Vimos a Jade demacrada, perdiendo peso. La vimos llorando en su casa cuando se peinaba los últimos pelos que le quedaban en la cabeza, hablando frente a las cámaras sobre lo difícil que era enfrentar esto con sus hijos, hipnotizados frente a la pantalla, viéndola vestida de blanco, mostrando la cara del cáncer, con un mensaje con tanta fuerza como aquel de Tita Merello.
Y Jade se convirtió en santa. Y todos los que la criticaron dejaron de animarse. Los médicos que la condenaron por su vida promiscua la elevaron a un pedestal por ayudar con su imagen e historia a que miles de mujeres fueran al ginecólogo. Canales de televisión, diarios y revistas lucharon para conseguir acceso único a sus últimas semanas, los derechos para documentar todos los detalles de la vida y muerte de uno de los personajes más controversiales de la farándula. Michael Jackson la llamó para darle ánimos. Gordon Brown la felicitó por “el trabajo que ha hecho para levantar conciencia sobre el cáncer cervical que va a beneficiar a miles de mujeres alrededor de Inglaterra”.
Según la Liga Argentina de Lucha contra el Cáncer, en la Argentina 4000 mujeres son diagnosticadas con esta misma enfermedad y más de 2300 mueren cada año (un promedio de entre cinco y seis muertes por día).

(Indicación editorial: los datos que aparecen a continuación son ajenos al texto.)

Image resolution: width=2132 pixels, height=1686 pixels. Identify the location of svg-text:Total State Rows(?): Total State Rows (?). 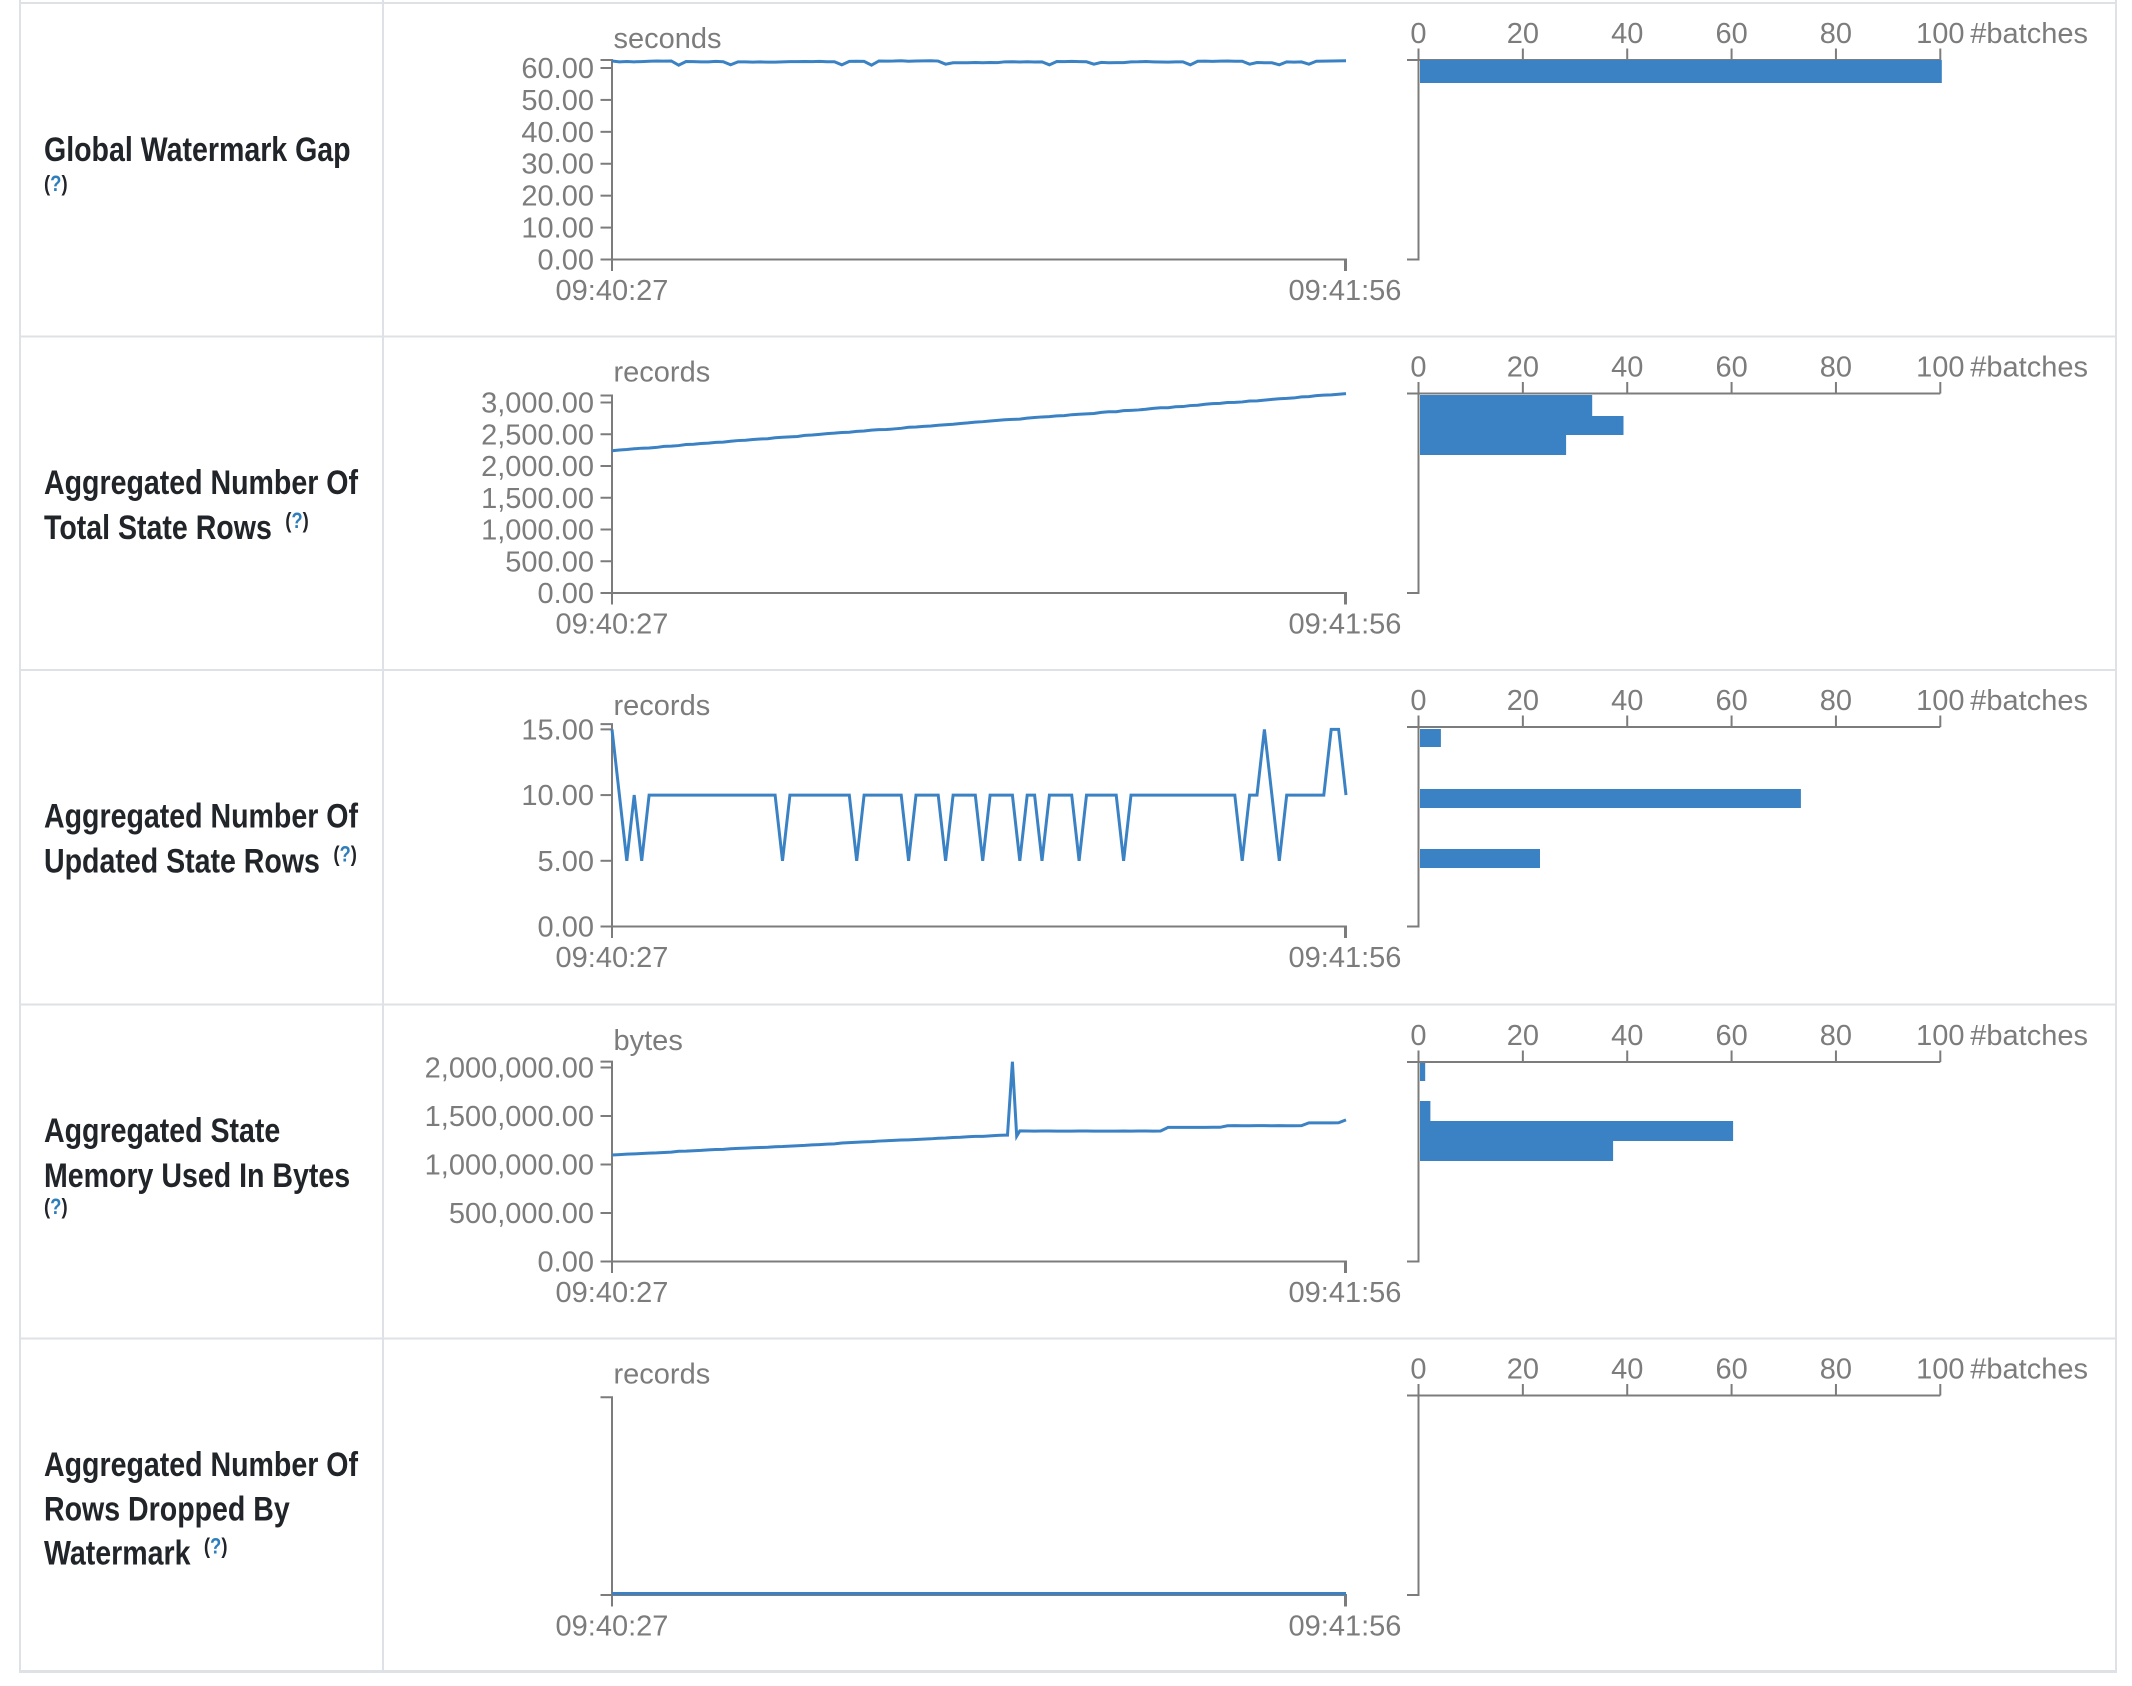
(176, 528).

Jade logró instalar un tema altamente ignorado en un país en el que se aconseja a las mujeres hacerse un chequeo ginecológico cada tres o cinco años.
Finalmente no murió frente a las cámaras, como muchos especulaban, tampoco sobrevivió un cáncer con pelucas y fuerza, como muchos esperaban, pero la historia de esta celebrity inglesa creada por lo más cruel de los medios mostró la realidad de una enfermedad que lo abarca todo.
Jade no habrá salvado a niños en Africa o dado recitales contra el cambio climático. Fue amada, odiada, criticada, juzgada sin piedad. La chica que preguntó frente a las cámaras si Río de Janeiro era una persona pasará a la historia, seguramente no como una mujer ignorante y vulgar como se la definió entonces, pero como alguien que logró, con su sola imagen, más que mil campañas. Un cuento de hadas con un final crudo, terrible, real. Nada más y nada menos que la vida misma, aun cuando supera a cualquier cuento de ficción.